■ Text:
....

One plus one equals three. That’s what happens when common sense efforts bring people together to achieve something that could not be done separately.
Senate Bill 292, by state Sens. Joan Huffman, Jane Nelson and Charles Schwertner, and House Bill 12, by state Rep. Four Price, leverage local leadership and funding to divert people with mental illness who pose no risk to public safety into effective medical care and away from jail. The bills encourage public and private agencies, including county governments and local court systems, to work together to implement effective strategies that will help people avoid future entanglements with the criminal justice system.
Pre-arrest jail diversion programs are especially needed for people with complex mental health needs who become trapped in repeating cycles of arrest, incarceration, emergency room use and homelessness until they’re either locked up in state prisons or the courts find they need expensive state hospital care to restore their mental competency. People with severe mental illness who are unable to participate in their defense are entitled to competency hearings that too often involve transfer to state hospitals where they receive care until their competency to stand trial is restored. These Texans who get caught up in “cycles of super-utilization” account for a disproportionate share of the over $2 billion spent annually on emergency rooms and local and state criminal justice systems.
Both SB 292 and HB 12 promote use of the most current knowledge and best practices in behavioral health to target these highest-risk individuals, direct them to the most effective interventions and services and hold local systems accountable for results. The bills would create a matching grant program under the Health and Human Services Commission to assist jurisdictions across Texas. The grants would support collaboratives in those counties implementing programs to reduce the frequency of arrest, incarceration and emergency system use for people with mental illness, and thereby help reduce the current backlog for forensic commitment to a state hospital. Funds now allocated to this repeated and expensive cycle could in turn be invested in additional jail diversion strategies with proven, measurable outcomes. Those strategies could then be replicated and expanded across the state.

....

■ Work task A: According to the text on the Texas jail diversion bills, which agency would run the matching grant program?
■ Work task B: Using the text on the Texas jail diversion bills, explain why pre-arrest jail diversion programs are especially needed for people with complex mental health needs.

■ Provided data:
....

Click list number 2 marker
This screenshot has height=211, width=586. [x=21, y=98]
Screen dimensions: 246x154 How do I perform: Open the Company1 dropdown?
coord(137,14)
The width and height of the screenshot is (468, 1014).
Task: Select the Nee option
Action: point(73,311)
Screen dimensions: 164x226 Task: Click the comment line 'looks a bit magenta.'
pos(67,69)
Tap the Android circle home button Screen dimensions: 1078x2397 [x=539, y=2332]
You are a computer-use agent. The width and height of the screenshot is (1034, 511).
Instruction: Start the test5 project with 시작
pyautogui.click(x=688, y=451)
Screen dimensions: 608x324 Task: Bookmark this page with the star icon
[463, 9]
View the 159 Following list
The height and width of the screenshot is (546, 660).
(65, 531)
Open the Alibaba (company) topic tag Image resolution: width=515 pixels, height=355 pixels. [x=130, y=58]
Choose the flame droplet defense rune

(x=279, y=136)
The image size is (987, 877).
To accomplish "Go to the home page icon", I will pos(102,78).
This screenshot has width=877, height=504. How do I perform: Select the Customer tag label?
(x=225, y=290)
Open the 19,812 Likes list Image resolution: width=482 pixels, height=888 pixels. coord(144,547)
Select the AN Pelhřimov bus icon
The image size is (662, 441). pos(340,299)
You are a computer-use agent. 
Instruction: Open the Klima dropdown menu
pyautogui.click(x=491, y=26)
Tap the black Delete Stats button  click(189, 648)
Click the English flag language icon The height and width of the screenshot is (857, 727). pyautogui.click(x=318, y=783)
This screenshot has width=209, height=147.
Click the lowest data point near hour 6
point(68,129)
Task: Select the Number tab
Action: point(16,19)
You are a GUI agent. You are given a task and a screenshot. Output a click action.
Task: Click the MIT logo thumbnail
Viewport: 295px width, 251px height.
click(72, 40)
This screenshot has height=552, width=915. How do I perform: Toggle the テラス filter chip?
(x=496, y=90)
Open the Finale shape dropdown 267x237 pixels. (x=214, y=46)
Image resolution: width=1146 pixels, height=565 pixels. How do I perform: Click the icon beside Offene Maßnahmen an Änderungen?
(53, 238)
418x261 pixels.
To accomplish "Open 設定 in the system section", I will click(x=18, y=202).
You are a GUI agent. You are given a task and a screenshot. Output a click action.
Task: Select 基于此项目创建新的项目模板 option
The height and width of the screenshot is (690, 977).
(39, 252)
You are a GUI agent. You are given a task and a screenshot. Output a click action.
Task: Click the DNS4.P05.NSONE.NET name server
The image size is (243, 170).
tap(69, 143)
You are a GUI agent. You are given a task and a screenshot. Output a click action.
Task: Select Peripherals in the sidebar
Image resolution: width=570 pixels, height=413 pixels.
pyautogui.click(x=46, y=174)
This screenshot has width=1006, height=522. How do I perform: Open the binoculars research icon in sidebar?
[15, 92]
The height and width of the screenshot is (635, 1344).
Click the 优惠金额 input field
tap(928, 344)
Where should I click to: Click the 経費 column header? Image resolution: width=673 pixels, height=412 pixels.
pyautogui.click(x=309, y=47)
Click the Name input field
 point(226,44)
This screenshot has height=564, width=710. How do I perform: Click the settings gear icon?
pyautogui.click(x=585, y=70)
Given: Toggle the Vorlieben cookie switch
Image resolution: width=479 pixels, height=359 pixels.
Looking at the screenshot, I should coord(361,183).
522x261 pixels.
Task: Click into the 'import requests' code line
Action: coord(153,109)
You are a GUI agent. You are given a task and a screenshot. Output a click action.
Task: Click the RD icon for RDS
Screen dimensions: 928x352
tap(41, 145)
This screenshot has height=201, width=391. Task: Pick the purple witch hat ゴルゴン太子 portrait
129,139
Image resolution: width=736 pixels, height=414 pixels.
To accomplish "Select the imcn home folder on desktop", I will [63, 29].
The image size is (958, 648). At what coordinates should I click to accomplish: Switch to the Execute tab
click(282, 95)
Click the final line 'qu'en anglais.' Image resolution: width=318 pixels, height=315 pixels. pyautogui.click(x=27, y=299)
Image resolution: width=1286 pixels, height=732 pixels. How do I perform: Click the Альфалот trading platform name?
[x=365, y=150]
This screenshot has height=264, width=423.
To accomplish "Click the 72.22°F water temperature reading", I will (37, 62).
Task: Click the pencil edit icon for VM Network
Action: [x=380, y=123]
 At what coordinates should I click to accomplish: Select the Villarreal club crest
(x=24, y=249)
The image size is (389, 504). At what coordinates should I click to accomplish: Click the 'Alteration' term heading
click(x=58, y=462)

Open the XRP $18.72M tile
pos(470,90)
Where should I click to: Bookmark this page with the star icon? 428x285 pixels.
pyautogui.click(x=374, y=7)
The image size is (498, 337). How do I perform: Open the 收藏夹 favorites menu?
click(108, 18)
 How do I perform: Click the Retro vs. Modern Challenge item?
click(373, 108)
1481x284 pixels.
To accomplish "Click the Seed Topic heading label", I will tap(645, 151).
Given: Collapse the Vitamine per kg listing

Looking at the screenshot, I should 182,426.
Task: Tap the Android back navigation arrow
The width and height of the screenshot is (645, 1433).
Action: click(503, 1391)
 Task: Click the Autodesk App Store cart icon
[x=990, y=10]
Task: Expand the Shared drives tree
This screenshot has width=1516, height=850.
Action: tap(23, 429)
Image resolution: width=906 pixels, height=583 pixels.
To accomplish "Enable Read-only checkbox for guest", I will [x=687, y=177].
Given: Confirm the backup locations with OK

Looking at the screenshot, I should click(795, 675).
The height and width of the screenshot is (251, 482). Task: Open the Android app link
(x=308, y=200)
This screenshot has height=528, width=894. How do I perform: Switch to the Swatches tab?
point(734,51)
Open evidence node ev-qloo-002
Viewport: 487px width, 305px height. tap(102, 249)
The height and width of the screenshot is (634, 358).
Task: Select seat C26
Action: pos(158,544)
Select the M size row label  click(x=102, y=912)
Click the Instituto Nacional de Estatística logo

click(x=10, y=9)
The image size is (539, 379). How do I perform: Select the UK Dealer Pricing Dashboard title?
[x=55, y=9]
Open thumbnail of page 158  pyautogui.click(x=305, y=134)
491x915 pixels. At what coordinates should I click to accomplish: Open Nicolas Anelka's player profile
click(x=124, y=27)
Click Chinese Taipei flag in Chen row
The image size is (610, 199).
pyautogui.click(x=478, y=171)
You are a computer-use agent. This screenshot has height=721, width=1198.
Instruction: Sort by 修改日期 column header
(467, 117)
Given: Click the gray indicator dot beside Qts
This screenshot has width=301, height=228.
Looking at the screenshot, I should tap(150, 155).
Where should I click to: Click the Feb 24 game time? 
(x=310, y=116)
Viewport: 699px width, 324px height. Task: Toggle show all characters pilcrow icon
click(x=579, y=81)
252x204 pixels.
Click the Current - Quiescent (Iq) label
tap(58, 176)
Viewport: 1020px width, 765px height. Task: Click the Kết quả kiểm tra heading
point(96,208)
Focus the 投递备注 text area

....

■ Reply A: The Health and Human Services Commission.

■ Reply B: These people get trapped in repeating cycles of arrest, jail, emergency room use and homelessness. The cycle lasts until they are locked up in state prisons or a court finds they need expensive state hospital care to restore their mental competency.